В отличие от своих предшественников, Василий II понимал, что быстро завоеванные земли недолго останутся таковыми, если они не будут должным образом объединены и не будут находиться под соответствующим управлением. Во время царствования предыдущих императоров завоеванные народы прекрасно осознавали, что являются гражданами второго сорта — но теперь болгарской знати доставались византийские жены и имперские титулы, а в регионах, опустошенных войной, налоги были снижены с целью облегчить восстановление экономики. Подобные примеры разумного управления, безусловно, ослабили напряжение и укрепили связи с Константинополем, но решающим фактором в поддержании мира стал отказ императора идти на необоснованный риск. Когда халиф Фатимидов в 1012 году приказал уничтожить все церкви на своей территории, Василий не попался на эту приманку, хотя он определенно мог распространить власть империи на Палестину и даже Египет. Вместо этого он ответил экономическим ударом, запретив всю торговлю с Фатимидами до тех пор, пока те не увидят ошибочность избранного пути. Только когда они вступили в союз с Арменией, чтобы атаковать империю, он предпринял неожиданную атаку, разграбил несколько городов и поверг в ужас халифа. Когда дело доходило до войны, Василий всегда был готов сражаться — хотя и не жаждал битв.
Только в одном великий император потерпел гибельное поражение: полностью поглощенный заботами о государстве, он так и не произвел наследника. Но пагубные последствия этого станут ясны для империи уже не при его жизни.
К 1025 году под твердым руководством всесильного императора византийский орел побеждал практически по всем фронтам. Враги рассеялись перед ним или были разбиты, и только на Сицилии мусульманский правитель продолжал сопротивление. Надеясь ликвидировать эту последнюю занозу, семидесятилетний император собрал огромную армию и, поручив ее заботам евнуха, отправил ожидать его прибытия в Калабрии. Но Василий II так и не прибыл. Проведя на троне шестьдесят четыре года — больше, чем любой другой монарх в римской истории, — он умер, занимаясь планированием военной кампании, что само по себе достаточно символично.

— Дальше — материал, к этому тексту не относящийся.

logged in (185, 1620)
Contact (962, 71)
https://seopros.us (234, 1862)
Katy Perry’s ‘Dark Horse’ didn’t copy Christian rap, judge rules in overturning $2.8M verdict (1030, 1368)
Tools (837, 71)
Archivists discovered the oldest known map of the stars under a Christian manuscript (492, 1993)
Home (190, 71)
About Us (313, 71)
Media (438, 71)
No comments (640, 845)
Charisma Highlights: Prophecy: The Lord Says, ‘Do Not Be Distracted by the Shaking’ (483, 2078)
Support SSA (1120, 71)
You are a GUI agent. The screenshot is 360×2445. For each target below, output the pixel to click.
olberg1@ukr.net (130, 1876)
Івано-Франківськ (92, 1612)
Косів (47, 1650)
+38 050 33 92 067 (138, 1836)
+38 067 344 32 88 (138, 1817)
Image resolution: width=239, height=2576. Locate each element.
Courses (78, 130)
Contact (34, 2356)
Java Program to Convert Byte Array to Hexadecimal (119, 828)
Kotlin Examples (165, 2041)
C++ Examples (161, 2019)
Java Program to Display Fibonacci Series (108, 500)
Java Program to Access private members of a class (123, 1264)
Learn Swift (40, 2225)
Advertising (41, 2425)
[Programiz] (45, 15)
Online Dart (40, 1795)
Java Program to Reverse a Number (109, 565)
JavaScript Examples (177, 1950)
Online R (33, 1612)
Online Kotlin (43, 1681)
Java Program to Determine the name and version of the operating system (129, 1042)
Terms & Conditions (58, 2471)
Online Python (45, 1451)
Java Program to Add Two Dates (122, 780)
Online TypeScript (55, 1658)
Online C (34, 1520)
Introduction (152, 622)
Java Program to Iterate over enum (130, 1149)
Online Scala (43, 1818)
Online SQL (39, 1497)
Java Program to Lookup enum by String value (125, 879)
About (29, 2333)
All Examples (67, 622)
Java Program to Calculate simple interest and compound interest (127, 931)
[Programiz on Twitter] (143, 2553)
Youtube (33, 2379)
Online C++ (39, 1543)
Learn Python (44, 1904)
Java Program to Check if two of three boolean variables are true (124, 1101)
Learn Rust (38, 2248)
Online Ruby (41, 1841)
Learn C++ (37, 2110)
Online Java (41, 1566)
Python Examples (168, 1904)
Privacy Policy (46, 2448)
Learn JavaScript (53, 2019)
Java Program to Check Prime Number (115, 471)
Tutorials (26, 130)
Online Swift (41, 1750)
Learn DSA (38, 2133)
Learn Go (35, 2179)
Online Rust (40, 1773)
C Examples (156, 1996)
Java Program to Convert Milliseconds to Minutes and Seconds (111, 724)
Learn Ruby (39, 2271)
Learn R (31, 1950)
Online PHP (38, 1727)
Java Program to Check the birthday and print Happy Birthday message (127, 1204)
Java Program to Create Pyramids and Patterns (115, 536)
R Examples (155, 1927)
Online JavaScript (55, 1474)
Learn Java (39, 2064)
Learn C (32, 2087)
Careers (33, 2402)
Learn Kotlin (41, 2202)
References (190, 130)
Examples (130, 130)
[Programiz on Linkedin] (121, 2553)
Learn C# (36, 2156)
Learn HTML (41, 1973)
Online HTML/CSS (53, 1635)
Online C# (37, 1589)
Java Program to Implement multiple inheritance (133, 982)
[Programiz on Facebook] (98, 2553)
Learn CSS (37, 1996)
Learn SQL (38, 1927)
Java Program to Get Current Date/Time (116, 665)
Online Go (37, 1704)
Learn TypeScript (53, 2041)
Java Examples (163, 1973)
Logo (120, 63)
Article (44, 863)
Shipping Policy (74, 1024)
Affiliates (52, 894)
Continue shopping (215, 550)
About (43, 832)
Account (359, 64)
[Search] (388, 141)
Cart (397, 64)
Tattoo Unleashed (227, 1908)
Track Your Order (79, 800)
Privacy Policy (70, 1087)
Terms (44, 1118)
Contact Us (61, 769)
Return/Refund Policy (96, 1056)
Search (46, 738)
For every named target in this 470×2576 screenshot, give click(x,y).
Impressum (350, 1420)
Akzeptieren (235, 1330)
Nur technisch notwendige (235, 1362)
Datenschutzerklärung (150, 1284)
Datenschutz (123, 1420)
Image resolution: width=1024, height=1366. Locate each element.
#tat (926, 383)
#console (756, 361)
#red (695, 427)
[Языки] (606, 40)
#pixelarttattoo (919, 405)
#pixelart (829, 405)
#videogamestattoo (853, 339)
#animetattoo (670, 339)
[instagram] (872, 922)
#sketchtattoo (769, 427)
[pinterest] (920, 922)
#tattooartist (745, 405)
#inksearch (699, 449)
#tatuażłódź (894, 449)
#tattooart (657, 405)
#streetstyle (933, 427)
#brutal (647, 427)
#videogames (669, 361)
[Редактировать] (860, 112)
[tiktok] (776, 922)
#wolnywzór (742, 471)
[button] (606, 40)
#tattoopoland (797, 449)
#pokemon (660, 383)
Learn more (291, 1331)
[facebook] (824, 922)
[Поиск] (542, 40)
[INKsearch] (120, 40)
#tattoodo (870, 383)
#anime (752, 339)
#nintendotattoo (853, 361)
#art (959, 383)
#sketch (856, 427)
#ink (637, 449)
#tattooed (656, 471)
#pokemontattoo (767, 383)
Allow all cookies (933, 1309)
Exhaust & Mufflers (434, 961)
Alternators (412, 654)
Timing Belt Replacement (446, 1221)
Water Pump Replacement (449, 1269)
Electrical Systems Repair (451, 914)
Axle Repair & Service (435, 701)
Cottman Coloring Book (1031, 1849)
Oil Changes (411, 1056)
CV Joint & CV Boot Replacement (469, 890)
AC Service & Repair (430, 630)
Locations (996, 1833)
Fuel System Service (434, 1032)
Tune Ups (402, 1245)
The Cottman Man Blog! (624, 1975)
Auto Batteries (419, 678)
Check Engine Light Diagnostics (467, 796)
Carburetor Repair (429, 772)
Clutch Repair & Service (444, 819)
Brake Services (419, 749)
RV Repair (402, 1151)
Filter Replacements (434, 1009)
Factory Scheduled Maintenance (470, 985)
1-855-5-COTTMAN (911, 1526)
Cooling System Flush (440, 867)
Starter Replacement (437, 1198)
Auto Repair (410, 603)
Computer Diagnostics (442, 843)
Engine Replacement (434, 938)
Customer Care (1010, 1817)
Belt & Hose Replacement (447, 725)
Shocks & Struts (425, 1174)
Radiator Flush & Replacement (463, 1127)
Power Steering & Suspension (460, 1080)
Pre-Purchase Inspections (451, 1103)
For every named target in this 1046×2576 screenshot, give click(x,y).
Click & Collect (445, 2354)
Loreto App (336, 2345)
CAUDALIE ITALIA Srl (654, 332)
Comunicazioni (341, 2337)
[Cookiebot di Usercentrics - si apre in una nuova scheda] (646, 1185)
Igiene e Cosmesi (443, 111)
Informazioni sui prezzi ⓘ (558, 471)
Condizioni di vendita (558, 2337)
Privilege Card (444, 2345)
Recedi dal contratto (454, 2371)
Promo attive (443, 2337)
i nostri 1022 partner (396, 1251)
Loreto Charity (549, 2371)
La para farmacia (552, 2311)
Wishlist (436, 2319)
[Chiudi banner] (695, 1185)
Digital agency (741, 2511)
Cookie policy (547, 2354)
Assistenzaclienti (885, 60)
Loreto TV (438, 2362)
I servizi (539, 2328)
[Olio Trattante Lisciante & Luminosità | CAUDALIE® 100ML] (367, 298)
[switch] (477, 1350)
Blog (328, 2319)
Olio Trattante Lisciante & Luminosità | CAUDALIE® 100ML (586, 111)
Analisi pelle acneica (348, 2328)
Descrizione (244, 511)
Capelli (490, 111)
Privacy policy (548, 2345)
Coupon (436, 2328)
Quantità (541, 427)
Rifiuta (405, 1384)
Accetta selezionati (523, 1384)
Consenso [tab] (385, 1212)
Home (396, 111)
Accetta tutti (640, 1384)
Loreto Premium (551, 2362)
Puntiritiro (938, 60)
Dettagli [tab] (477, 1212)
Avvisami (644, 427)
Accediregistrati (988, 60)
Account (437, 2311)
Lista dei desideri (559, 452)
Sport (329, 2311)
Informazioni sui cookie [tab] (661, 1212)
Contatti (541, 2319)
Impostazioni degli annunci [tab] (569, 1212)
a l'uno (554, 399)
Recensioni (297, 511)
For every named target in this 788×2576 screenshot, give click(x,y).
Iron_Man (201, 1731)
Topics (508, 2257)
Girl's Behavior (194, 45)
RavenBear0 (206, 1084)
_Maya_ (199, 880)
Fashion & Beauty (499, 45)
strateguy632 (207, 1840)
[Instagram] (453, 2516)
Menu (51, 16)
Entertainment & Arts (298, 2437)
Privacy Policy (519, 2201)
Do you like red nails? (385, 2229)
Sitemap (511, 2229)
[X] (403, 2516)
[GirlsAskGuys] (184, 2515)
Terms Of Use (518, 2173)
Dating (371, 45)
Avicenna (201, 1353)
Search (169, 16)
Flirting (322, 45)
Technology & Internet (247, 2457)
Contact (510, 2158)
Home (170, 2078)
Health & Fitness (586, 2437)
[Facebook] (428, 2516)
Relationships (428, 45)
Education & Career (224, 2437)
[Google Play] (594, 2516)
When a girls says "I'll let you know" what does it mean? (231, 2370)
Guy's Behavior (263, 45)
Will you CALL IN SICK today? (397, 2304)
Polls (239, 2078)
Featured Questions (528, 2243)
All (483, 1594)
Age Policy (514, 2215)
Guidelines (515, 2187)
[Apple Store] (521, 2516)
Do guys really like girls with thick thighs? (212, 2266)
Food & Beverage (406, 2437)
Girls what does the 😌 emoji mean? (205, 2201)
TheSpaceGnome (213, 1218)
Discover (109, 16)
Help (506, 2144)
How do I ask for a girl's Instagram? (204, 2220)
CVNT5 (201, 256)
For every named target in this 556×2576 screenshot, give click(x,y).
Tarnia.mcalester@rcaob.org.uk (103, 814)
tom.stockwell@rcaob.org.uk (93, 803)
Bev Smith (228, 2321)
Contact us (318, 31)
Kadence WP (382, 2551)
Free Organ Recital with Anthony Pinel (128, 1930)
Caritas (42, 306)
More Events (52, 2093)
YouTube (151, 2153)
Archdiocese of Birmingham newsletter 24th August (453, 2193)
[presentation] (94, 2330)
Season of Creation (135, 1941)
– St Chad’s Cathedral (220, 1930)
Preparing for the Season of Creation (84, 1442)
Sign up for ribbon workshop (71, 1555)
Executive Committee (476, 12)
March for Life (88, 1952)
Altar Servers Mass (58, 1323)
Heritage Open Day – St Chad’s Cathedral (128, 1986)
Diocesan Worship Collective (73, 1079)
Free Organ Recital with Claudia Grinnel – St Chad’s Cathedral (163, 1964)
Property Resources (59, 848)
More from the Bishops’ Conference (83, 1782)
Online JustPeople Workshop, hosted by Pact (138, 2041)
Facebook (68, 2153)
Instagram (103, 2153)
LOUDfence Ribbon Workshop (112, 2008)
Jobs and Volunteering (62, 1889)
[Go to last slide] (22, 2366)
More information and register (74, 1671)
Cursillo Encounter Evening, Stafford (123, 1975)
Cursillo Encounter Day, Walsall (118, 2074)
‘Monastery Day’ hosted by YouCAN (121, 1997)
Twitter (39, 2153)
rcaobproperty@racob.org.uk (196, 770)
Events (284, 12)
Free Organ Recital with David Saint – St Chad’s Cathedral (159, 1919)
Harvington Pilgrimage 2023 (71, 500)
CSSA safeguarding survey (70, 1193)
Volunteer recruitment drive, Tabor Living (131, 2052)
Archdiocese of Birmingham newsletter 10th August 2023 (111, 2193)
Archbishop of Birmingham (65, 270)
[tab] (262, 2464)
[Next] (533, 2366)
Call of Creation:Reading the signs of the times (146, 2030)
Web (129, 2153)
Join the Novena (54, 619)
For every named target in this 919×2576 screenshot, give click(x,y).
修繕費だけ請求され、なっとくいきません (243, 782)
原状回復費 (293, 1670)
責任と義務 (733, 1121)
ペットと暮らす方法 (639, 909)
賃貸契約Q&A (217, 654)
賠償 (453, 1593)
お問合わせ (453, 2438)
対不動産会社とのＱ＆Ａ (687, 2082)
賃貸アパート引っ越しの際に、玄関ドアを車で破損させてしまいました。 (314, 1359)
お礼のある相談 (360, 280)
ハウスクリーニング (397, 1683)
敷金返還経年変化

Константин Великий установил двенадцать массивных саркофагов вокруг своей величественной гробницы в Церкви Апостолов, и тела величайших византийских императоров традиционно хоронили в них. В 1025 году оставался только один незанятый саркофаг, и Василий имел полное право быть похороненным там; но согласно его собственной воле, его тело было похоронено в церкви в Эбдомоне неподалеку от стен города. [171] Хотя мало кто из императоров в большей степени заслуживал быть похороненным среди титанов прошлого, место его упокоения в каком-то смысле соответствовало ему. Он всегда оставался в стороне от своих подданных, никогда не позволяя себе отвлекаться от наиважнейшей задачи управления империей. Он подчинил чужеземных правителей своей воле, посрамил своих врагов и защитил бедных от власти аристократии. Несмотря на все это, он оставался странно сдержанным, внушая своим подданным восхищение, но не любовь. Склад его ума всегда был удивительно невизантийским, отлитым скорее по мерке его спартанских предков, не соответствующим туманным богословским рассуждениям его современников. Как и советовал ему старый мятежник много лет назад, ни женщине, ни мужчине он не позволил разделить тяжесть своей ноши. Несмотря на все тяжелые испытания, выпавшие на долю его правления, он оставался блистательным, но отчужденным — без сомнения, самым одиноким человеком из всех, что когда-либо сидели на византийском троне.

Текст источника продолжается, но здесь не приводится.